Morgenglosse

Zoom wäre nichts für Kafka

Für die Kunst ist unsere technische Routine öde. Das frühe Telefon war besser.

Pragmatisch gedacht – also unkünstlerisch – ist die Routine, die wir mittlerweile in der Zoom-Kommunikation entwickelt haben, sehr erfreulich. Die „schrägen“ Momente (die oft in schrägen Bildern bestanden) sind selten geworden. Aber es geht auch etwas verloren durch die Reibungslosigkeit. Und so rasch hat sie sich bei diesem Tool eingestellt, dass der Zoom-Boom wohl kaum die Künstler inspirieren wird. Die finden nämlich Störungen viel interessanter.

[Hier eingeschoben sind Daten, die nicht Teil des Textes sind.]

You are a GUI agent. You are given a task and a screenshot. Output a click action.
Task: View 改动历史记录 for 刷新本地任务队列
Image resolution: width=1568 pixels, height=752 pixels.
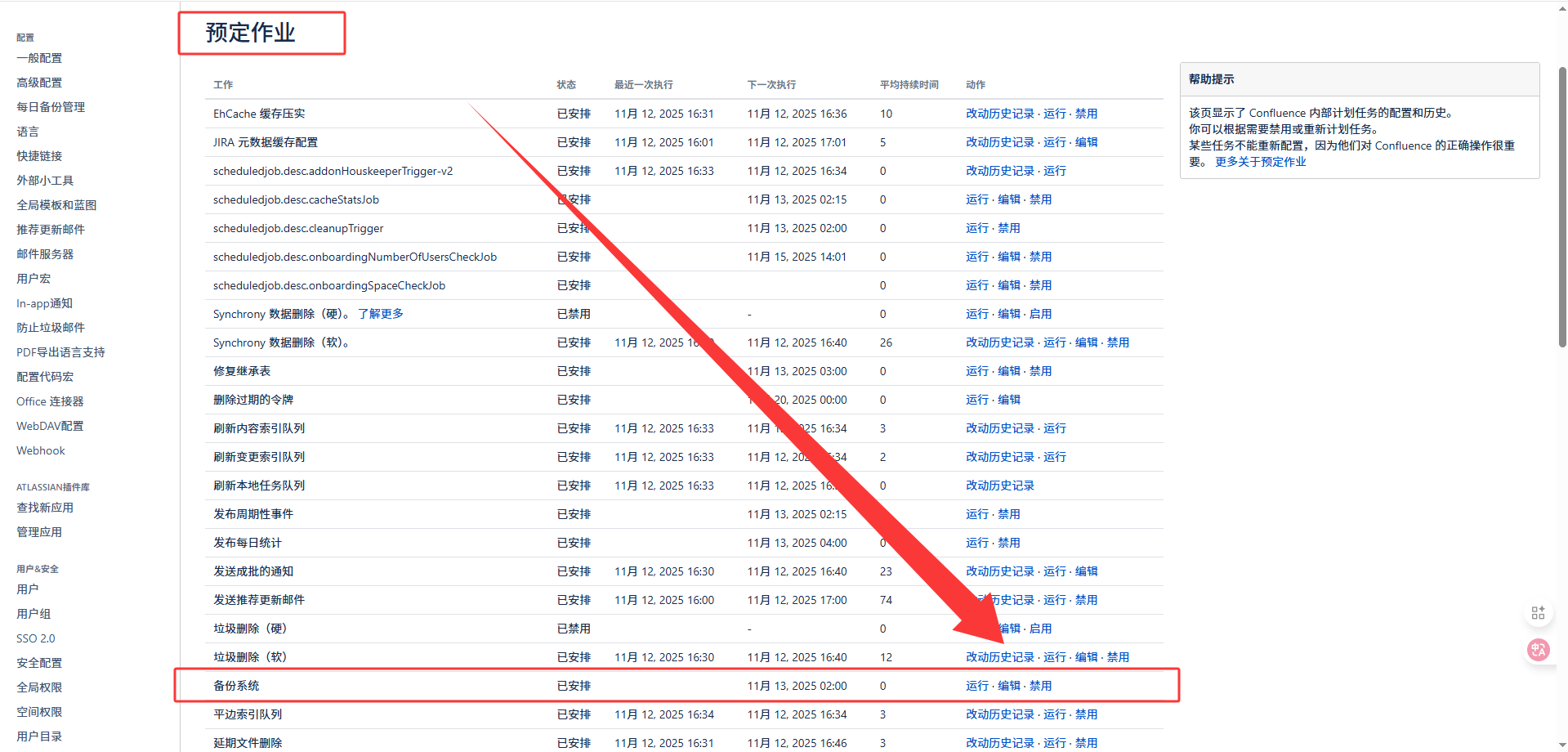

So gesehen hatte das langsamere Tempo des Fortschritts künstlerische Vorteile. Nie war das Telefon so spannend für Geschichtenerzähler wie in seiner sich über Jahrzehnte erstreckenden Kinderschuh-Zeit. Was wären die Romane des geradezu telefonophoben Kafka ohne die beängstigende Macht des Telefons, die gerade auch in dessen Unzulänglichkeit bestand? Da rauscht und singt es in der Leitung, anonyme Stimmen geben Befehle, man wartet endlos und weiß dann nicht, wer am anderen Ende des Apparats ist – meist ist es der Falsche. Mobilfunkanbieter mit ihren Kunden oder ein Konzern wie Amazon mit seinen Händlern „kommunizieren“ heute so – nur mit Absicht.

Krampfhaft bemühen sich Drehbuchautoren, mittels Funklöchern und leeren Akkus das Handy im Film so spannend zu machen, wie es das Festnetztelefon war. Aber wird es je Szenen geben, in denen ein Handy im Raum, ein in die Stille platzendes Klingeln zum legendären Filmmoment wird? Die größte Macht des Festnetztelefons (zumal als Anrufer-Nummern noch nicht am Display zu sehen waren) bestand in der Unsicherheit: Wer ruft an? Wer hebt ab? Gerät Wissen an die Falschen?

Ja, wir haben es gern, wenn alles klappt, oft ist es auch lebensnotwendig. Für die Kunst freilich wird es interessant, wenn etwas nicht klappt. Und seien wir ehrlich: nicht nur in der Kunst.